Y Rosita como Vénus efímera y mortal en una alcoba de burdel, en fracciones de media hora, interpretaba rozando la perfección el papel de muñeca creada para satisfacer humanos placeres,  encandilar y dirigir el deseo del varón hacia el abandono en lo  más básico, instintivo e irracional.

La música sonaba con una melodía que recordaba a las danzas del vientre.

Rosita, siguiendo el ritmo movía el cuerpo al tiempo que se retiraba y estiraba una y otra vez la lycra del vestido para urgir la inquietud y el deseo del amante.

En ese instante el amante era yo. La calentura había subido rozando el cenit.

Rosita me tendió la mano para levantarme del sillón en que había permanecido expectante desde que me quite el pantalón. Y ya puesto en pie, se me acercó tanto que pudo escuchar la tremenda agitación de mi ritmo cardíaco y sonrió con la satisfacción de sentirse al fin vencedora.

Recorrí con las palmas de mis manos todo su cuerpo sobre el suave, pero frio tejido, y palpaba por debajo la fina calidad aterciopelada de su piel.

Impaciente, fui arrastrando el vestido hacia abajo hasta que cayó al suelo.

Se paró la música un instante y en el brevísimo silencio pude escuchar los gemidos apasionados procedentes de una habitación contigua.
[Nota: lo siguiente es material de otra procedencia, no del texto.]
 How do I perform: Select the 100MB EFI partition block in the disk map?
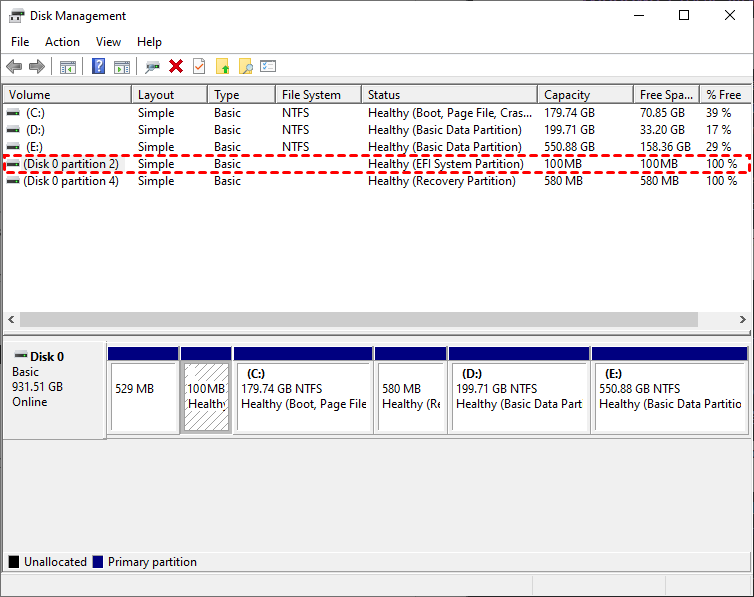[206, 396]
La mancha de kétchup no había desaparecido por completo. Ella me dijo que con el coito de por medio quizás habíamos dejado demasiado tiempo actuar el quitamanchas, bastante más de lo que indicaba el fabricante.

Aun así, me daba por satisfecho y ya no me importaba el lamparón que, por lo demás, había quedado aceptablemente difuminado.
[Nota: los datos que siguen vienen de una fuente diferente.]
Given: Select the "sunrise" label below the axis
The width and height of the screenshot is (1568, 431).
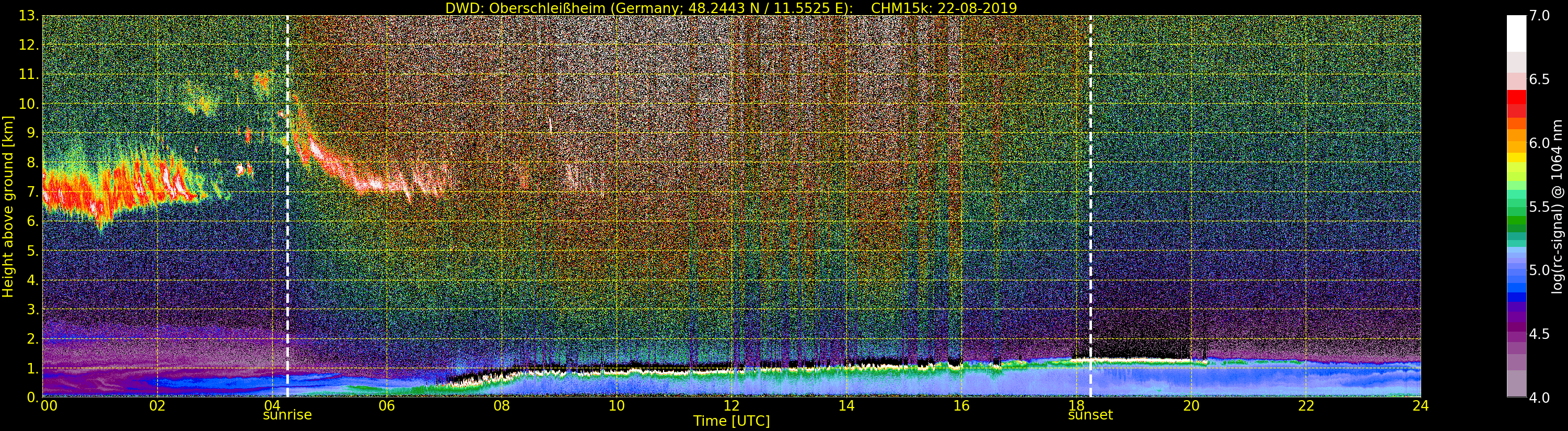Looking at the screenshot, I should click(x=287, y=415).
-Puedo darle una segunda aplicación, me dijo, total ya estamos en la segunda media hora, puedes aprovecharla como desees. -No, no Rosita, he de marchar ya mismo.

No sé por qué dije eso. Me hubiese quedado allí toda la tarde y toda la noche y aun llegando al amanecer hubiera sido poco.


Porque en realidad, no tenía nada que hacer ni dónde ir, pero sentí una gana imperiosa de salir de allí. Quería celebrar en soledad el inopinado encuentro de Nochebuena.

Pedí a Rosita que avisase a un taxi. La pagué su tarifa y me despedí sin más con un “hasta pronto, ha sido un placer”.

Rosita me dio su tarjeta y me pronosticó con calculada intención que esperaba verme pronto por allí.

- Todo es posible, concluí.

Mientras esperaba al taxi observe a otros clientes que salían, como yo, felices para enfrentarse a una festividad familiar que quizás ya había sido celebrada por todo lo alto en la intimidad de una acogedora alcoba de lupanar.